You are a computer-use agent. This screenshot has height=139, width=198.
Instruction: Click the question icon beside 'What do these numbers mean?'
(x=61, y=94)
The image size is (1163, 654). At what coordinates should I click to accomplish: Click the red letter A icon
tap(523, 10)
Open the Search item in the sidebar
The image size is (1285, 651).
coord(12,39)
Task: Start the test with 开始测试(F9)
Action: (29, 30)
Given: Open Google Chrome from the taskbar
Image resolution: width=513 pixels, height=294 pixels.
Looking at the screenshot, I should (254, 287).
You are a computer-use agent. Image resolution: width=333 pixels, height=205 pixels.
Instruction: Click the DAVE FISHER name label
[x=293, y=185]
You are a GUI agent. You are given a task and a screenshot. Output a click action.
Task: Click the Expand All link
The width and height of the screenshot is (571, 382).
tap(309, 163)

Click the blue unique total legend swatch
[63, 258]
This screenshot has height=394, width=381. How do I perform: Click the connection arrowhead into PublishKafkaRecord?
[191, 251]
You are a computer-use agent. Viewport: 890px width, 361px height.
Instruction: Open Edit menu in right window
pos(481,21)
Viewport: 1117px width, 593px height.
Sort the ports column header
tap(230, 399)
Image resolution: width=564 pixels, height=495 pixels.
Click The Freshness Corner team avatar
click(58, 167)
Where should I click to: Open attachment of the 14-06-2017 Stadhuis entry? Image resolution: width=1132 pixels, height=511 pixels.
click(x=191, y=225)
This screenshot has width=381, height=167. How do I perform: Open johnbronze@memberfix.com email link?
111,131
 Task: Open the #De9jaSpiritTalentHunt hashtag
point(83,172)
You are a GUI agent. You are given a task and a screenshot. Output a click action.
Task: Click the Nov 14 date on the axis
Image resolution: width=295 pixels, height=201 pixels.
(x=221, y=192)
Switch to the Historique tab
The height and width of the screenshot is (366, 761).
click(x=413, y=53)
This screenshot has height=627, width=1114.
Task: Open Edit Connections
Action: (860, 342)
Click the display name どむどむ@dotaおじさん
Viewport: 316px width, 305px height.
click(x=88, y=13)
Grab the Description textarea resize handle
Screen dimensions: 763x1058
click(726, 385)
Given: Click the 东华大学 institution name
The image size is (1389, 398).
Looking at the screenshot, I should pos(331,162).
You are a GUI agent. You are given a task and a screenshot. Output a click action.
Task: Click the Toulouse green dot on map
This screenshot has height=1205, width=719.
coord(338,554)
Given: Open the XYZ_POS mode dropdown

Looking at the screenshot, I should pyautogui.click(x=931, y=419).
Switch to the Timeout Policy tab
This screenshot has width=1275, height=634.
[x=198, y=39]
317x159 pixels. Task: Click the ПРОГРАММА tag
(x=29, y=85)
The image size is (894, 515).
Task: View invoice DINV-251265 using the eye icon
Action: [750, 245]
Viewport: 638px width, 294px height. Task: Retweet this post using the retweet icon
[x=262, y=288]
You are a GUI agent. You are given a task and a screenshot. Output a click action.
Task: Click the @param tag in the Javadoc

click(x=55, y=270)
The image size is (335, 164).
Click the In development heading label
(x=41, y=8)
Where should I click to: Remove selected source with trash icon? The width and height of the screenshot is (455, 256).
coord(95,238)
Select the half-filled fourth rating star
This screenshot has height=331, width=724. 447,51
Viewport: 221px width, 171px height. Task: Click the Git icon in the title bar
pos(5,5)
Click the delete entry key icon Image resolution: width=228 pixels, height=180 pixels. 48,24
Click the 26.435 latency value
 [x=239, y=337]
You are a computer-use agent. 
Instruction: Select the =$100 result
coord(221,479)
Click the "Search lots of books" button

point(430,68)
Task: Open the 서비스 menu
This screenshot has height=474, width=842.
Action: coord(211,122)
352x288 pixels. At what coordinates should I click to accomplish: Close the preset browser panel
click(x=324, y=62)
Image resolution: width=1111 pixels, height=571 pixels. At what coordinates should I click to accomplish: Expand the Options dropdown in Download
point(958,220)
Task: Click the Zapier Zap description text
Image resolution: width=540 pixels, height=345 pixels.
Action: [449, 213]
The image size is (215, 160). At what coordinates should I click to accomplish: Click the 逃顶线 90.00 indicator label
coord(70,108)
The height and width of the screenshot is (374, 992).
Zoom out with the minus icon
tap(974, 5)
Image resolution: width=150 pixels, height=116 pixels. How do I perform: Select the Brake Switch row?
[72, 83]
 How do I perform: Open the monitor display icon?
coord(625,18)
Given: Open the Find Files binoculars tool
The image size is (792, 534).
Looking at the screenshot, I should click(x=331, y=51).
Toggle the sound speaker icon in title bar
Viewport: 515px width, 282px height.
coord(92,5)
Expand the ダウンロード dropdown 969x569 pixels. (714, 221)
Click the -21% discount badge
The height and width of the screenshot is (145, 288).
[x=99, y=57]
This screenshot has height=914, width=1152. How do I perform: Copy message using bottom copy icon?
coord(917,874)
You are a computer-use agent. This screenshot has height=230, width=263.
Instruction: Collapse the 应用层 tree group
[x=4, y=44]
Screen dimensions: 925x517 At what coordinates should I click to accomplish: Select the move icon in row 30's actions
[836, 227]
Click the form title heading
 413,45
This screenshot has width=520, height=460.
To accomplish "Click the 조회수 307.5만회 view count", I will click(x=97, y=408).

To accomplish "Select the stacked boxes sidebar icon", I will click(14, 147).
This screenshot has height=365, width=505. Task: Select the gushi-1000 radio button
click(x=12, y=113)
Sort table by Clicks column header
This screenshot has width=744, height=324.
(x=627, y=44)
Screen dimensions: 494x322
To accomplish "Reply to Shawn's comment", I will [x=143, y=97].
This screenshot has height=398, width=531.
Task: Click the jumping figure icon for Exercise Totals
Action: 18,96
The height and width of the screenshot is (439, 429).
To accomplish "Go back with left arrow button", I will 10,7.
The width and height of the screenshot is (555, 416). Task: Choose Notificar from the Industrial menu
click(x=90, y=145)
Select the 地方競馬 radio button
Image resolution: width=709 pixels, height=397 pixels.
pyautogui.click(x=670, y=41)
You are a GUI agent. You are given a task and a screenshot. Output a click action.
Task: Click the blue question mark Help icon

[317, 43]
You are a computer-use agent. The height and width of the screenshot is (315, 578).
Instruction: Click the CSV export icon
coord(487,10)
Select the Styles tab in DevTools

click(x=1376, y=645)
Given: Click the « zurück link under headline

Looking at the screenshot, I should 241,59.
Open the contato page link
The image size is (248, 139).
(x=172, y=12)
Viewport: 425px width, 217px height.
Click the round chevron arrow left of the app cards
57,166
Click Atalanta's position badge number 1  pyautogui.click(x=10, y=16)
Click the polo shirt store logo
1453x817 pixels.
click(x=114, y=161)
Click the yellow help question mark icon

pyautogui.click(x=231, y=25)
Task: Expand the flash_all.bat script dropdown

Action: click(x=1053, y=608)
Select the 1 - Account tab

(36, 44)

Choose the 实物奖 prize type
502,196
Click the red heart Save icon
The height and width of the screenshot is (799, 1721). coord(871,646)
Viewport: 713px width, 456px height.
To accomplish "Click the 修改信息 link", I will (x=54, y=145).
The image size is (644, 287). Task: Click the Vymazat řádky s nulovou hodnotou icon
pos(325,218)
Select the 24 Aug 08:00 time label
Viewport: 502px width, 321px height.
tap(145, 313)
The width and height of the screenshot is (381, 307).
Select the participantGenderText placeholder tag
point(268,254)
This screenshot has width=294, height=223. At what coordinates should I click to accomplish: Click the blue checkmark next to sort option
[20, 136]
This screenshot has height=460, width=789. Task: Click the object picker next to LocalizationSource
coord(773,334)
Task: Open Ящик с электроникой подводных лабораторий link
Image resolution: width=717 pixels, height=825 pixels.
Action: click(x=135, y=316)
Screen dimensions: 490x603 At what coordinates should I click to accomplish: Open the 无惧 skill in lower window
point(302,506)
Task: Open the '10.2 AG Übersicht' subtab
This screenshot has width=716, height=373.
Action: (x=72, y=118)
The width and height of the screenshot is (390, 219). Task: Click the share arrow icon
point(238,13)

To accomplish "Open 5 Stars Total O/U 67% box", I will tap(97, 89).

### ABOUT THIS TASK
Where the line holding "The width and height of the screenshot is (555, 416)." appears in the listing above, start reproducing exactly, and end with the line holding "Select the 24 Aug 08:00 time label".

### FINISHED TASK
The width and height of the screenshot is (555, 416). Task: Choose Notificar from the Industrial menu
click(x=90, y=145)
Select the 地方競馬 radio button
Image resolution: width=709 pixels, height=397 pixels.
pyautogui.click(x=670, y=41)
You are a GUI agent. You are given a task and a screenshot. Output a click action.
Task: Click the blue question mark Help icon

[317, 43]
You are a computer-use agent. The height and width of the screenshot is (315, 578).
Instruction: Click the CSV export icon
coord(487,10)
Select the Styles tab in DevTools

click(x=1376, y=645)
Given: Click the « zurück link under headline

Looking at the screenshot, I should 241,59.
Open the contato page link
The image size is (248, 139).
(x=172, y=12)
Viewport: 425px width, 217px height.
Click the round chevron arrow left of the app cards
57,166
Click Atalanta's position badge number 1  pyautogui.click(x=10, y=16)
Click the polo shirt store logo
1453x817 pixels.
click(x=114, y=161)
Click the yellow help question mark icon

pyautogui.click(x=231, y=25)
Task: Expand the flash_all.bat script dropdown

Action: click(x=1053, y=608)
Select the 1 - Account tab

(36, 44)

Choose the 实物奖 prize type
502,196
Click the red heart Save icon
The height and width of the screenshot is (799, 1721). coord(871,646)
Viewport: 713px width, 456px height.
To accomplish "Click the 修改信息 link", I will (x=54, y=145).
The image size is (644, 287). Task: Click the Vymazat řádky s nulovou hodnotou icon
pos(325,218)
Select the 24 Aug 08:00 time label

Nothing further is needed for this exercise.